日本医療機能評価機構は、インスリン注入器を用いて患者にインスリンを投与する時に、名前の記載がなかったり、不十分だったために別の患者の注入器と取り違えた事例を17日付の「医療安全情報」で報告し、関係者に注意喚起した。
インスリン注入器を用いて患者にインスリンを投与する時に、別の患者の注入器と取り違えた事例は2件。
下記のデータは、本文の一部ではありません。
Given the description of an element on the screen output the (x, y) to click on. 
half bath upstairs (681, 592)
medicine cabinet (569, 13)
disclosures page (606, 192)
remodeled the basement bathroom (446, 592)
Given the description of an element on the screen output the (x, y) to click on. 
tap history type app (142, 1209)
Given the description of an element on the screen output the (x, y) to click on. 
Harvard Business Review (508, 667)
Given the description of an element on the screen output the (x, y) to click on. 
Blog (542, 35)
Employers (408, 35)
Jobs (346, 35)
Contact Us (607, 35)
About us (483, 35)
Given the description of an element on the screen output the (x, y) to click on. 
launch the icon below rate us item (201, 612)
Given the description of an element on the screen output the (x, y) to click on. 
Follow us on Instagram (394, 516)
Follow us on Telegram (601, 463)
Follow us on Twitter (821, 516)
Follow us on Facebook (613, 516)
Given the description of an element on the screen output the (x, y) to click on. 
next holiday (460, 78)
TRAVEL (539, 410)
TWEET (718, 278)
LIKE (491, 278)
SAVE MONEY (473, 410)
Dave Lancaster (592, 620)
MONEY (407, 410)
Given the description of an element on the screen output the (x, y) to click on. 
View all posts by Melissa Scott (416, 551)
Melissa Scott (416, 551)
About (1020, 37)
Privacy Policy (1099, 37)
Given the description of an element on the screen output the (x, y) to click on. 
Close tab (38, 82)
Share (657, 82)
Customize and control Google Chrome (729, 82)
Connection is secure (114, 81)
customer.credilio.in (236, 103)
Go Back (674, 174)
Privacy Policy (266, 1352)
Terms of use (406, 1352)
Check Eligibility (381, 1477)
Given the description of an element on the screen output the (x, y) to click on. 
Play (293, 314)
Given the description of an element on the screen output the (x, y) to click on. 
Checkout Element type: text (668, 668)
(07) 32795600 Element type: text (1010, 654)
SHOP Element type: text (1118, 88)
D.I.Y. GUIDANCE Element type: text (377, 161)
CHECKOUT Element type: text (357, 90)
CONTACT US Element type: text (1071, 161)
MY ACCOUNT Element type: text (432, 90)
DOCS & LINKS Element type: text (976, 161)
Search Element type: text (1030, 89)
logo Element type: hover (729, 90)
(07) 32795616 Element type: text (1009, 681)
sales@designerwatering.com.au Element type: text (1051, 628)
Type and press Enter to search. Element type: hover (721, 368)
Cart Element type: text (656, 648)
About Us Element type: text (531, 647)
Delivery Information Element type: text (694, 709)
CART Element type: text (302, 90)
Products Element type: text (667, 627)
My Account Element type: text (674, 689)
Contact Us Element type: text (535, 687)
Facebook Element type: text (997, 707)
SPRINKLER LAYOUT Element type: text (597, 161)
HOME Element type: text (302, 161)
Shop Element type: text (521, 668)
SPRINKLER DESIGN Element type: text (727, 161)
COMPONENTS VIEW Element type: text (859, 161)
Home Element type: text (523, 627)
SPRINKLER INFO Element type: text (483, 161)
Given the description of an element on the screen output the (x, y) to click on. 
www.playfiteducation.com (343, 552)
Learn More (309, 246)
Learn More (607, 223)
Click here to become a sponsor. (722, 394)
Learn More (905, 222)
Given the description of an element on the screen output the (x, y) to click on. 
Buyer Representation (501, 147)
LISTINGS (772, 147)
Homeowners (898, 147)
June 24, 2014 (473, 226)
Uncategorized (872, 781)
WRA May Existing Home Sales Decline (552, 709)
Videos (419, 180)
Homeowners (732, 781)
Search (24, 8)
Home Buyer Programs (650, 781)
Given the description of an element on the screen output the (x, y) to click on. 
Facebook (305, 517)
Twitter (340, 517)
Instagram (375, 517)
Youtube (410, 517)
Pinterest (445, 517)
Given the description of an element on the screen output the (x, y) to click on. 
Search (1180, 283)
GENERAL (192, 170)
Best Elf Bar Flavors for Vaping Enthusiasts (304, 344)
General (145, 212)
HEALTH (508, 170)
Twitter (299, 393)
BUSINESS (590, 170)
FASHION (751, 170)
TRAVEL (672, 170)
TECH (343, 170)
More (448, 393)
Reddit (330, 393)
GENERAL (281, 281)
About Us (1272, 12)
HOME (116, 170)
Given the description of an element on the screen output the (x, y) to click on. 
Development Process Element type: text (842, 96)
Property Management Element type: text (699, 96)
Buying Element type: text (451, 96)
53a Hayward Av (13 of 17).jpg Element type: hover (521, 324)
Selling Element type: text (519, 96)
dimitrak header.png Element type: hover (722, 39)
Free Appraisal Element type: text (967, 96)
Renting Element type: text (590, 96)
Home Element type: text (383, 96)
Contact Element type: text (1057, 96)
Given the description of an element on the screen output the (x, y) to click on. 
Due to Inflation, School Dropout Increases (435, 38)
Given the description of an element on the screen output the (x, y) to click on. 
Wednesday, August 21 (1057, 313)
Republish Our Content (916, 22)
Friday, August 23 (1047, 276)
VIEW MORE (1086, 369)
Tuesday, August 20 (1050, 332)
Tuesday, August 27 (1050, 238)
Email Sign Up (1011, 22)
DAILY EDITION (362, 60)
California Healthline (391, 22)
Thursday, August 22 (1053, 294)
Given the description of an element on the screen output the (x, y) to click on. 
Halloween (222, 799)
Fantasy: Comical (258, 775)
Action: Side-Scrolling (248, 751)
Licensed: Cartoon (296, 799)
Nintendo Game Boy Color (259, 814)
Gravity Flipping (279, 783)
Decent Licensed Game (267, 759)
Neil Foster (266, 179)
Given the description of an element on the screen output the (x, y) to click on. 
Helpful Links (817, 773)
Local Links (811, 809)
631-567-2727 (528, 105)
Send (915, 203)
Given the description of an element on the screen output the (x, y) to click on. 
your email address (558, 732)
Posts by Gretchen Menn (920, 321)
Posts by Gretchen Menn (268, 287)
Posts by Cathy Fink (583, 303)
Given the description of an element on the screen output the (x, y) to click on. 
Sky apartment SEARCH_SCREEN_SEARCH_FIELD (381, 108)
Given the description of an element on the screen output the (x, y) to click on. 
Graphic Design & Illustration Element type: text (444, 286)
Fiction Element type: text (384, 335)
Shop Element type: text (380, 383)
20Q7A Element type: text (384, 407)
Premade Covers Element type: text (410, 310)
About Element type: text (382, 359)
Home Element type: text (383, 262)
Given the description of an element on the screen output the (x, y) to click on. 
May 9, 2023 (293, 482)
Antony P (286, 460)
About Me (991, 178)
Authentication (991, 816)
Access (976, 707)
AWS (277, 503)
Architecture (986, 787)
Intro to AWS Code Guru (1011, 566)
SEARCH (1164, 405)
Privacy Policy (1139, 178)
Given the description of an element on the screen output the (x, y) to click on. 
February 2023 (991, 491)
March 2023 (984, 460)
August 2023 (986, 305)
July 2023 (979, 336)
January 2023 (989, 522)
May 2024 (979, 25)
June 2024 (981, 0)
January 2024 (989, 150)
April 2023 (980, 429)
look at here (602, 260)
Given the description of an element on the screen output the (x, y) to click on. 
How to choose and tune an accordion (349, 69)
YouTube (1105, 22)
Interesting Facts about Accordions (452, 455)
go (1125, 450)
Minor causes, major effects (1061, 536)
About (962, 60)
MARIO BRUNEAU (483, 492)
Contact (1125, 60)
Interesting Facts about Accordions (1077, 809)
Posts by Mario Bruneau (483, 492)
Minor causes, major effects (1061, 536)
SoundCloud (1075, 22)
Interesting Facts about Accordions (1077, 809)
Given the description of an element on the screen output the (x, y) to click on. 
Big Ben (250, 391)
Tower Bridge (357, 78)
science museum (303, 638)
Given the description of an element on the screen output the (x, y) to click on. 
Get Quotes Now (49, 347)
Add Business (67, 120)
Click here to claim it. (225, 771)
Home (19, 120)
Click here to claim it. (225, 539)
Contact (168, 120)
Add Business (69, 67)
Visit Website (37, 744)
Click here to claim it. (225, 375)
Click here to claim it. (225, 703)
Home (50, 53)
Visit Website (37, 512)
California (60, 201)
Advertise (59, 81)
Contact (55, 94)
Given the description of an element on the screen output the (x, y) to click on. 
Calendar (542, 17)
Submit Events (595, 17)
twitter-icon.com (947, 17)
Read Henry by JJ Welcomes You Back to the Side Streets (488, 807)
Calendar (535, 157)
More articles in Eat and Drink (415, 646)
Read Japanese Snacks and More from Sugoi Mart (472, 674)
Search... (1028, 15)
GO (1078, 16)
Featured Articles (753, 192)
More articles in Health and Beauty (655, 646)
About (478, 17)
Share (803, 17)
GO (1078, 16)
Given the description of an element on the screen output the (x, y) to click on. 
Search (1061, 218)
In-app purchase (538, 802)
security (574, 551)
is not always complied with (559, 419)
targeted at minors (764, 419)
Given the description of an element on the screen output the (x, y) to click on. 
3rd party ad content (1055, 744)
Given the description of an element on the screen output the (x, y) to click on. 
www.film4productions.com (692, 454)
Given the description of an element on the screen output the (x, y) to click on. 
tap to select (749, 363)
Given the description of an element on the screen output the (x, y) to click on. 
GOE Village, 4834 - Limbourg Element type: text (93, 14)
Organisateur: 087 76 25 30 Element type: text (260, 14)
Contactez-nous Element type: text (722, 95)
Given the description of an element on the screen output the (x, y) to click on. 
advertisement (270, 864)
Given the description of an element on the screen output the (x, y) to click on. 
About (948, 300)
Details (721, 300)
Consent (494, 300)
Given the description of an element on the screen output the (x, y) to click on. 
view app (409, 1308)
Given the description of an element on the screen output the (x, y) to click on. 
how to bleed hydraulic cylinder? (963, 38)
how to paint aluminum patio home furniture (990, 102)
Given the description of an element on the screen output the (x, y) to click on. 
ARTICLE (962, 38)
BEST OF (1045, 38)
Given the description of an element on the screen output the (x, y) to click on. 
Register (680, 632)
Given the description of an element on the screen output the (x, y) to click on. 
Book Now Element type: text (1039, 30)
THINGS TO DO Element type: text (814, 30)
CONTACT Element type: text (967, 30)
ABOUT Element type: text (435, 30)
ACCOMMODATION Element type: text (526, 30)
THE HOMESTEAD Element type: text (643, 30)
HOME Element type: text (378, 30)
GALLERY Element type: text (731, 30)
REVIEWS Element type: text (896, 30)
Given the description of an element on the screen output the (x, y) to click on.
具体的には、患者に「ヒューマログ注カート」3単位を皮下注射する指示に対し、看護師は注射伝票で指示を確認したが、インスリン注入器の患者の氏名が書かれたキャップの本体に「ヒューマログミックス50注カート」のカートリッジが付いていた。
指示とは違うインスリンだったため、指示を受けた看護師に確認したところ、名前を見て「大丈夫」と回答。そのまま「ヒューマログ注ミックス50注カート」を皮下注射してしまった。その看護師が複数患者のインスリン注入器をまとめて保管していた時に、違う患者のインスリン注入器のキャップが入れ替わっていたことが発覚した。
また、別の事例では、夜に翌朝から「ノボラピッド注フレックスペン」を患者に注射する指示があり、夜勤の看護師は薬局から受け取ったが、未使用の注入器は伝票と一緒に輪ゴムで止めて保管することになっていたところを、名前のシールを貼らずにそのまま保管した。
一方、別の患者の「ノボラピッド注フレックスペン」は、注入器に患者名のシールを貼らずに薬袋に入れて保管していたため、当日の朝、夜勤の看護師は血糖値の測定後、患者名のない「ノボラピッド注フレックスペン」を注射する患者のものと思い込み、使用してしまった。
その後、日勤の看護師が注射すべき患者の「ノボラピッド注フレックスペン」が使われた形跡がないことに気付き、誤って別の患者の製剤を使用したことが発覚した。
こうした事例が発生した医療機関に対して、同機構は、キャップを外しても患者名が分かるよう、インスリン注入器の本体に患者名を記載することを促すと共に、投与前に患者名と患者のインスリン注入器、注射指示書を必ず確認するよう注意喚起した。